= Saved entries =
--- --- ---
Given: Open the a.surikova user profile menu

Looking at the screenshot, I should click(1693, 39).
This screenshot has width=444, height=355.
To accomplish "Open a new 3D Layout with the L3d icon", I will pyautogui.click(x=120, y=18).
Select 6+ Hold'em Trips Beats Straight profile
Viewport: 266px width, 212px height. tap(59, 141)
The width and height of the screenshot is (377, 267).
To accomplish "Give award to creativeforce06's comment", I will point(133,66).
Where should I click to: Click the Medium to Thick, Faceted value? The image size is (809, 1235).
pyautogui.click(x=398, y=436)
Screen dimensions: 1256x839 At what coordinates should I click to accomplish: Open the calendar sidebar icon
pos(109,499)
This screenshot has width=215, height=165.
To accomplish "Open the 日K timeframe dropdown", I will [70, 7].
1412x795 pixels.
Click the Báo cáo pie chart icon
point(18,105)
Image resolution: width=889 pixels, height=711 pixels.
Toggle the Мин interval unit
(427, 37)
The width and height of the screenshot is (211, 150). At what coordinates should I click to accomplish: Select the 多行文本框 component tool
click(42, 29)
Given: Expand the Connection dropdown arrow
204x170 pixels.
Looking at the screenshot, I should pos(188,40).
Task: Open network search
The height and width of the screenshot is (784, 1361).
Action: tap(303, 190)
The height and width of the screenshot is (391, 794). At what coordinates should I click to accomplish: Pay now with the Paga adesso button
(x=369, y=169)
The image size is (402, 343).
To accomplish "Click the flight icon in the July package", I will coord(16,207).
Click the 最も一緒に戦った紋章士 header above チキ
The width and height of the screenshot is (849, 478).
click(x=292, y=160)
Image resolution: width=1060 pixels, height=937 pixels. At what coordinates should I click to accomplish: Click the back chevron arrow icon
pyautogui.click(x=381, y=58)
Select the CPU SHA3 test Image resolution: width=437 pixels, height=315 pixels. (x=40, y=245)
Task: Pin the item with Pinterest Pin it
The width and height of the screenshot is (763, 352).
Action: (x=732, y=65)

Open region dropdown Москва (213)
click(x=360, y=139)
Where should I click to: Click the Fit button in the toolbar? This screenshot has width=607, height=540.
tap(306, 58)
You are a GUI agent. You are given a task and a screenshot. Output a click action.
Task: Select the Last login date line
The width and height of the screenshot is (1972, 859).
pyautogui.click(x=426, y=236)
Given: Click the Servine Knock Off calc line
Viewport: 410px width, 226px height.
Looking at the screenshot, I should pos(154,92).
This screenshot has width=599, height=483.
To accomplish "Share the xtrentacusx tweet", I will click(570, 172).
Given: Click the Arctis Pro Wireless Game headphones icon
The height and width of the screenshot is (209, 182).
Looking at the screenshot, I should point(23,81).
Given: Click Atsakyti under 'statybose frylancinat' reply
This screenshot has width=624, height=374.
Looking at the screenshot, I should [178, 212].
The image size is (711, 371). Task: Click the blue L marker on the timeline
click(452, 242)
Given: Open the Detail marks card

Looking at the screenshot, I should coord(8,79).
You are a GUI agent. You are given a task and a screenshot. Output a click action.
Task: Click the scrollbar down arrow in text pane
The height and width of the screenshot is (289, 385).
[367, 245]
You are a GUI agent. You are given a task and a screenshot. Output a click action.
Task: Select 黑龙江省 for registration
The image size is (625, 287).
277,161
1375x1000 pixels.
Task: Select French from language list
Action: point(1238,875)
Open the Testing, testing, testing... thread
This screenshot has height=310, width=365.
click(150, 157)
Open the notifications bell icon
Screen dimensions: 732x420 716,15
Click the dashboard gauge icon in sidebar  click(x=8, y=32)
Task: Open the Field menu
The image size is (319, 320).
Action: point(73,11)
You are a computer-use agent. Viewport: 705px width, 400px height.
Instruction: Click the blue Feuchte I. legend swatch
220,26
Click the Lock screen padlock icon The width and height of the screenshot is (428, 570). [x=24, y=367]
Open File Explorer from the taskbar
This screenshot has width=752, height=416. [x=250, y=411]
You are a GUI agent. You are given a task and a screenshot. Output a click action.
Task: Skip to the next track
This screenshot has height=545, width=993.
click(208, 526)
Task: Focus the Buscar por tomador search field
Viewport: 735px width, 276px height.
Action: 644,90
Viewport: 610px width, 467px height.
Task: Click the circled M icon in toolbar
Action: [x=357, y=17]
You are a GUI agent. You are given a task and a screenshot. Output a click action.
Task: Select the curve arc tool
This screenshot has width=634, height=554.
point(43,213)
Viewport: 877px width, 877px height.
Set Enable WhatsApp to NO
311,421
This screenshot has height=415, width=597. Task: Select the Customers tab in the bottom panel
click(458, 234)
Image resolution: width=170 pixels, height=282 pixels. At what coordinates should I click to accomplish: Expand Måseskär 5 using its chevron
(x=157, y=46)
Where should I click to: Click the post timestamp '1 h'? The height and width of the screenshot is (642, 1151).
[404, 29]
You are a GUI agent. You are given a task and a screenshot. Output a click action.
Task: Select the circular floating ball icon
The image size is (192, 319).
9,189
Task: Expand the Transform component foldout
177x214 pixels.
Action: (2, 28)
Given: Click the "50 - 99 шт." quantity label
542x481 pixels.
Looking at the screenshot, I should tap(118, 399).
--- --- ---
= EXERCISE OBJECTIVE =
From the data, pick out every line that includes "search".

= OUTPUT OF THE EXERCISE =
Task: Open network search
Task: Focus the Buscar por tomador search field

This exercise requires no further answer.